Supplied information START

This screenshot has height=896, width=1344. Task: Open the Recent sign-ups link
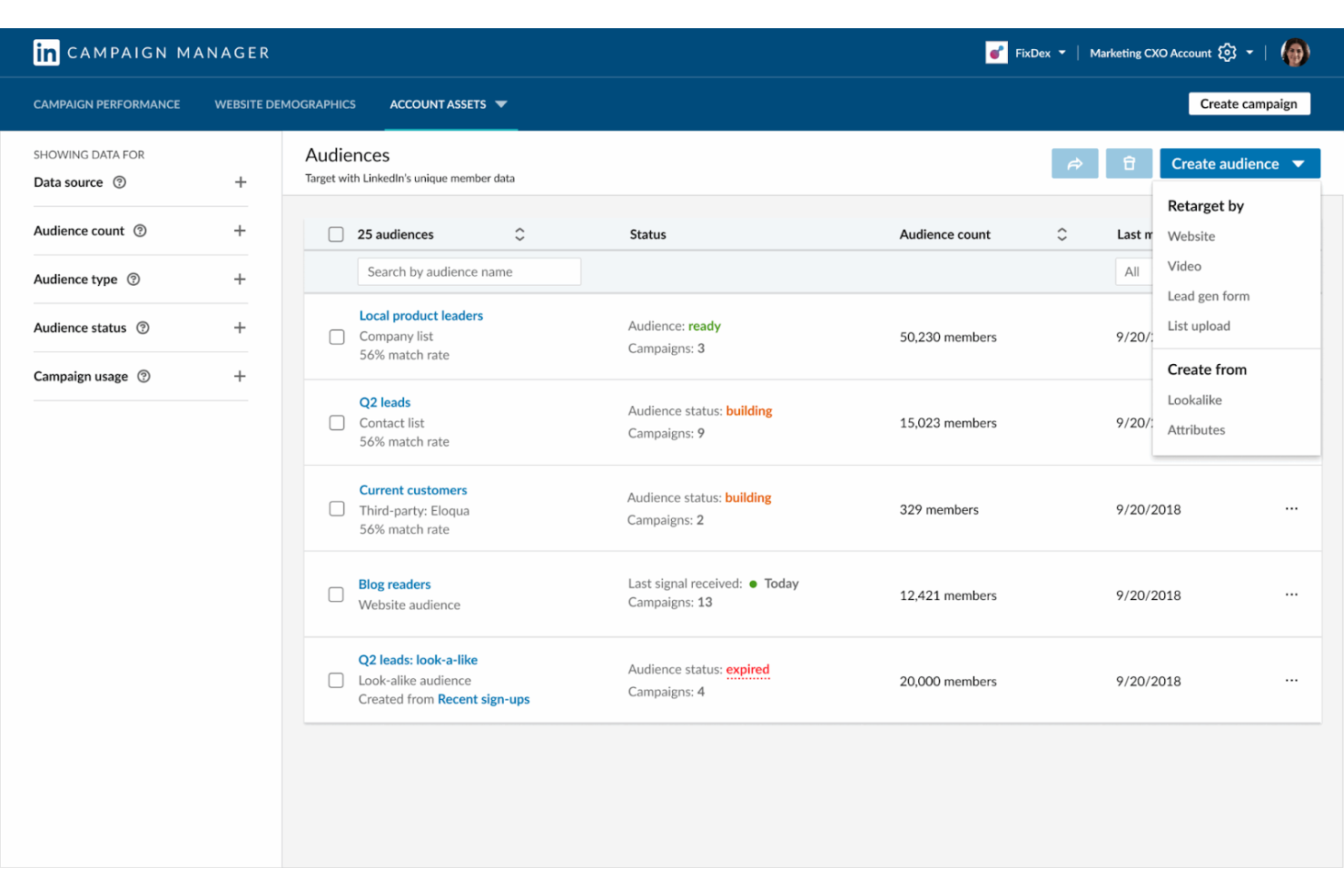click(483, 699)
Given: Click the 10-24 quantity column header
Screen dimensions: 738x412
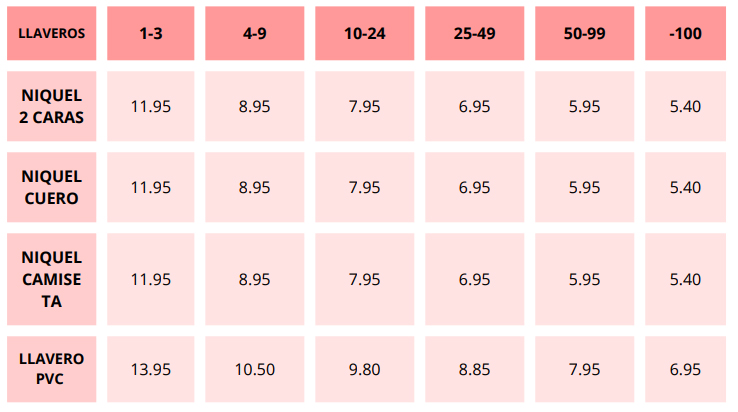Looking at the screenshot, I should coord(365,33).
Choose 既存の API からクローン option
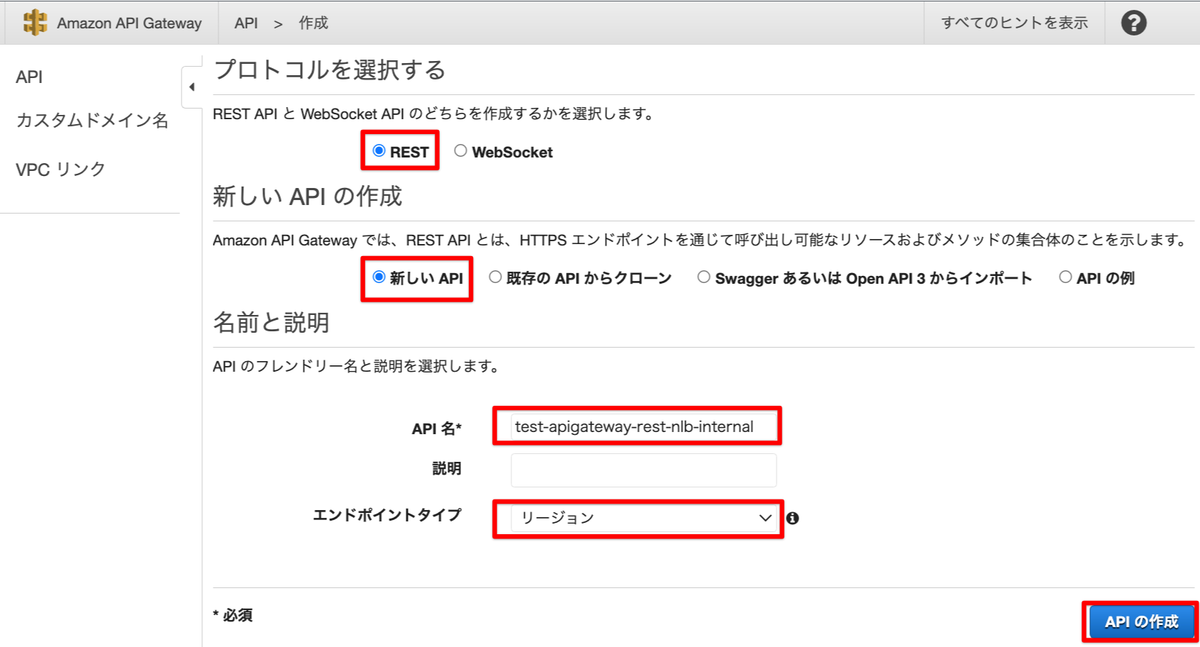The height and width of the screenshot is (647, 1200). pos(494,278)
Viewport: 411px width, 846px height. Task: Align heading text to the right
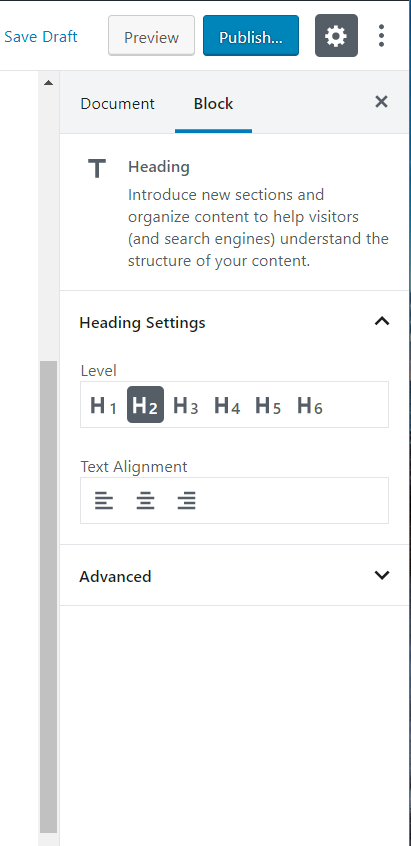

Supplied information END

Assigned task
Once you find the line that contains "Screen dimensions: 738x412", reproduce it and every line after it through the end of the entries above, exactly as written, with no pictures.

Your response
Screen dimensions: 738x412
Looking at the screenshot, I should coord(365,33).
Choose 既存の API からクローン option
The height and width of the screenshot is (647, 1200). pos(494,278)
Viewport: 411px width, 846px height. Task: Align heading text to the right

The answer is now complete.